Dzisiaj dosyć późno wróciłem z pracy. Zrobiłem sobie obiad i odpocząłem. Kiedy było już ciemno, postanowiłem pójść na mały spacer. Prawie nikogo nie było na zewnątrz. Nagle kątem oka dostrzegłem pewną dziewczynę. Obok niej stało dwóch facetów. Chciałem pójść dalej udając, że nic nie widziałem, jednak wyczułem coś rzadko spotykanego.
- "Ta dziewczyna zapewne ma wilczy gen'' - pomyślałem.
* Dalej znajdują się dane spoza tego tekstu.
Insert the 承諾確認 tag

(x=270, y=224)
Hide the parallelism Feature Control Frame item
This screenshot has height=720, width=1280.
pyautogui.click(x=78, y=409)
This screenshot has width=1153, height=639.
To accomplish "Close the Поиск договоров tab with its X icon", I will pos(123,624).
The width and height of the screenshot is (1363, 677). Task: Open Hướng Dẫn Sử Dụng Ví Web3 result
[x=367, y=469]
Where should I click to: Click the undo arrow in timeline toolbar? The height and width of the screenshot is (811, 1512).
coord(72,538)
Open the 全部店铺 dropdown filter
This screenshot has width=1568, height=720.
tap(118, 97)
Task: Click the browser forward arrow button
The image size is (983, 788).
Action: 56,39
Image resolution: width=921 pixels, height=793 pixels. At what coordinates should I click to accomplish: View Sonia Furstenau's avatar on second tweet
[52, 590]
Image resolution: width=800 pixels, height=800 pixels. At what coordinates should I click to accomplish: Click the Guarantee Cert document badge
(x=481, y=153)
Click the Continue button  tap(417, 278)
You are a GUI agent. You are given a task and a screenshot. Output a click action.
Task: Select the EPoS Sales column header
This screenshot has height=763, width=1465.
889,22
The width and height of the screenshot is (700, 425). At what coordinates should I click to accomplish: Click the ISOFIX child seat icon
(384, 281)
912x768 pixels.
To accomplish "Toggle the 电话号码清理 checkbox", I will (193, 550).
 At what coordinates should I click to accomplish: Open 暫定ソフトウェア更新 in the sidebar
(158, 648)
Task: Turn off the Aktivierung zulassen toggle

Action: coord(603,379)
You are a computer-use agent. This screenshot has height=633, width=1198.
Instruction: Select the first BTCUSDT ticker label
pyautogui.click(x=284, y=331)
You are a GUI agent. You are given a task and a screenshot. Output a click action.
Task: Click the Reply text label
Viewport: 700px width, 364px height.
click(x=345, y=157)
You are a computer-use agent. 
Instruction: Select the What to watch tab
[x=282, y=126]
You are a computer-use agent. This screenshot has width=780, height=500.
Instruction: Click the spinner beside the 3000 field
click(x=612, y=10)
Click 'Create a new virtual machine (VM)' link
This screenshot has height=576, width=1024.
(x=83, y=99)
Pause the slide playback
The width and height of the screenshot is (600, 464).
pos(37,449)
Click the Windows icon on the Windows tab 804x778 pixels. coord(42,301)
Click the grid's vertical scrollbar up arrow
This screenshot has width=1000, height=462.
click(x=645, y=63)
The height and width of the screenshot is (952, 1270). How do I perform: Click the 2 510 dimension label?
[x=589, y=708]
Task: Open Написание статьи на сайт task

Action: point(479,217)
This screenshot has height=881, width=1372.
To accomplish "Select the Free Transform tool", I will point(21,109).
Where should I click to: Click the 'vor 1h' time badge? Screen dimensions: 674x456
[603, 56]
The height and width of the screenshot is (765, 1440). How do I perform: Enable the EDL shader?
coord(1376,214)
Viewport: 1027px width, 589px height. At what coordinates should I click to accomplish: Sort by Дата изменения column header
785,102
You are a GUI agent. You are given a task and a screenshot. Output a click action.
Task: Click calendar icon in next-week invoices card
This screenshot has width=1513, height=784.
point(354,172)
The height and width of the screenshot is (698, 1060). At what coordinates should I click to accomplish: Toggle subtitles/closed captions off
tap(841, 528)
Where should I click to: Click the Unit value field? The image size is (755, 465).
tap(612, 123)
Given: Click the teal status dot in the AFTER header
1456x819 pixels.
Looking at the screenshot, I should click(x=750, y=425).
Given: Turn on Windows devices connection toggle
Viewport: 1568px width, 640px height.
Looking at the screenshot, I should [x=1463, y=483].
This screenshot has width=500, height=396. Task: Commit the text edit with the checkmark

Zatrzymałem się i zawołałem:
- Hej wy!
Mężczyźni popatrzyli na mnie złowrogo. Spokojnym krokiem podszedłem do nich i zapytałem:
- Co panowie robią?
- Nie twój interes młodziaku - powiedział jeden z nich.
- Według mnie zamierzacie skrzywdzić tą młodą damę.
- Powiedziałem, nie twój interes!
- Na waszym miejscu poszedłbym sobie stąd.
- Co, grozisz mi?!
- Może lepiej chodźmy stąd - zaproponował drugi.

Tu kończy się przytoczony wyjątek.